As a medium of mass communication, radio is fascinating and has stood the test of time to strengthen its hold on people even in the face of stiff competition from other channels of mass communication such as print and TV. Radio by and large means commercial communication and broadcasting, but a third pillar of radio communication is community radio. This is meant to cater to the needs of a community whose interests are overlooked or not as well served by regular commercial and broadcast radio services, for example rural India where mainstream language radio communication often overlooks the needs of vernacular communication. Community radios help connect the disenfranchised, airing their challenges and concerns.
The landmark 1995 Supreme Court judgement which declared airwaves as public property to be used to advance public good was instrumental in firmly establishing community radio in India. Since then, it has been playing a catalytic role in bringing rural India closer to the national mainstream and serving as a vital tool in strengthening the ‘Right to Freedom of Speech and Expression’ in rural India.
Amidst the hustle and bustle of city life, with our FM radio and multiple television channels, community radio has emerged as a viable and trustworthy alternative to mainstream media in the rural areas, linking various communities of rural India and covering more than local news and entertainment. It is a medium that has kept our ethnic languages and cultures alive daily in the far-flung hamlets and villages of rural India.
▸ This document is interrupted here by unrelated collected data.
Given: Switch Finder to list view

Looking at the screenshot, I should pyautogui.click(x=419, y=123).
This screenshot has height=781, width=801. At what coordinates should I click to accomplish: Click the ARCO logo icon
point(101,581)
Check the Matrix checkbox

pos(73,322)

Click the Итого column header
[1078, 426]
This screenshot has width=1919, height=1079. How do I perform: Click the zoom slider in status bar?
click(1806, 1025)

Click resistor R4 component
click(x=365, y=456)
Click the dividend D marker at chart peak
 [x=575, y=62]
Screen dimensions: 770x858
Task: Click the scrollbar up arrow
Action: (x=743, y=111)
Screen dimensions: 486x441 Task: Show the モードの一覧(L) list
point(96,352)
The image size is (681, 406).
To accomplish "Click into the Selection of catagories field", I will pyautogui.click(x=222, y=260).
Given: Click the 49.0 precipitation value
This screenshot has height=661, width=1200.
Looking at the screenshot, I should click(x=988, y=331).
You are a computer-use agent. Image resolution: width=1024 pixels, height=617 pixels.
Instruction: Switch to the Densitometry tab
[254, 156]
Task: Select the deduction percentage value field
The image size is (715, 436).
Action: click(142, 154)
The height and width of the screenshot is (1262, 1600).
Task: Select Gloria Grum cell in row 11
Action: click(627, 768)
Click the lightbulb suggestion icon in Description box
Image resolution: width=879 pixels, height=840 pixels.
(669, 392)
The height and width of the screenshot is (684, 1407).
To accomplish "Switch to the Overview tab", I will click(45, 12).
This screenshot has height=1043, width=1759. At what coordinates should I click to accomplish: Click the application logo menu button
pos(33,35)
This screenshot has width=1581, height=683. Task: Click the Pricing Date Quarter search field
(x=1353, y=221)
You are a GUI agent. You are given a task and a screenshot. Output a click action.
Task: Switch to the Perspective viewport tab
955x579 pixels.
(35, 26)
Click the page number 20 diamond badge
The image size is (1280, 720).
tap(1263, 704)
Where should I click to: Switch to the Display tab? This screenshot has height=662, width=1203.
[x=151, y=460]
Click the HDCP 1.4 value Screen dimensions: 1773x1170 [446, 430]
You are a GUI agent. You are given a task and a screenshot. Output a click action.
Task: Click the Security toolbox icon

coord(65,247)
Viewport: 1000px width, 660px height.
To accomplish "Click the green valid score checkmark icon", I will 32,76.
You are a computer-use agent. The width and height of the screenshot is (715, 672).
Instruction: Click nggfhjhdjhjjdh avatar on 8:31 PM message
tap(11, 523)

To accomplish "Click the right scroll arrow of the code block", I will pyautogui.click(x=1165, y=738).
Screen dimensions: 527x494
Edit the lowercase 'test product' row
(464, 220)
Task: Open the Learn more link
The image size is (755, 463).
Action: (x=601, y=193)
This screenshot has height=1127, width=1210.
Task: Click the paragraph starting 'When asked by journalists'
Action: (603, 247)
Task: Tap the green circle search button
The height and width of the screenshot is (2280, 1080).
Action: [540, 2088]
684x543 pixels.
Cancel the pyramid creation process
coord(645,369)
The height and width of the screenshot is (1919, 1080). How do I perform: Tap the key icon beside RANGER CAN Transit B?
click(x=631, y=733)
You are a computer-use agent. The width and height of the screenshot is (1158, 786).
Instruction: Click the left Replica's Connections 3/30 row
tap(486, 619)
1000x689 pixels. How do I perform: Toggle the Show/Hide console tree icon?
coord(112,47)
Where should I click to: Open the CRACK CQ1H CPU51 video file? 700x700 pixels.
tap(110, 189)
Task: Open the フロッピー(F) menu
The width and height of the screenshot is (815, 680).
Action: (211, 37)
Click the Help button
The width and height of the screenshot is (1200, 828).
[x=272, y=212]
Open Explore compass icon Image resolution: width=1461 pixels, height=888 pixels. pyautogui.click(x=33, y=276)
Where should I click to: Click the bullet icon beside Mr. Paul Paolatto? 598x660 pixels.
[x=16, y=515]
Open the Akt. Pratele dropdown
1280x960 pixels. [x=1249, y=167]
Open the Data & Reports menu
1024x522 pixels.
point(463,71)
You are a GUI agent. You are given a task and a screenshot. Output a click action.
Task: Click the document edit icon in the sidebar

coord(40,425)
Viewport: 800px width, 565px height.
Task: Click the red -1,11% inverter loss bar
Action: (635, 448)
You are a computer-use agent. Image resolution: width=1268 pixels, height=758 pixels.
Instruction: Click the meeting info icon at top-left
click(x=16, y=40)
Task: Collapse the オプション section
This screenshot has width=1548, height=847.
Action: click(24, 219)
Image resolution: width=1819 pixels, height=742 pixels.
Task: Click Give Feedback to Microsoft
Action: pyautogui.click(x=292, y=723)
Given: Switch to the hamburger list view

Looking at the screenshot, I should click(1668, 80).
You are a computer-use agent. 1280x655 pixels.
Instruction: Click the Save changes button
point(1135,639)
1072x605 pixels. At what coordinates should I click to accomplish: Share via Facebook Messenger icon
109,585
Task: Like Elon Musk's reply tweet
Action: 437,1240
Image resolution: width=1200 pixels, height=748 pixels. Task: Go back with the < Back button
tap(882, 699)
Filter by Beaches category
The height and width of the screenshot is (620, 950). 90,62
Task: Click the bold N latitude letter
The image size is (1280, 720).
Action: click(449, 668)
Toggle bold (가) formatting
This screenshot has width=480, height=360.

Often, we tend to view rural development merely from the prism of economic growth. It should rightfully also include social, spiritual and moral enhancement too. Its role includes poverty eradication, illiteracy eradication and employment. Community radio is the common link which binds all these development factors over a common communication channel. In the years to come, it will prove to be a vital tool that Governments will use for social upliftment.
Community radio adopts two distinct approaches in its broadcast, not necessarily mutually exclusive. While one stresses what the station can do for the community, mostly information based, the other involves listener participation. The earliest pioneers of community radio in rural areas were the University channels which played a vital role in binding the rural communities through their various rural oriented programmes.
Community radio broadcasts also help in promoting values and morals, access to education, information on economic and social justice, dispelling discrimination on the lines of class, gender, class-based violence and other social evils. Effectively, it is a novel way of communicating government policies and programmes to bring about transparency in governance in rural areas.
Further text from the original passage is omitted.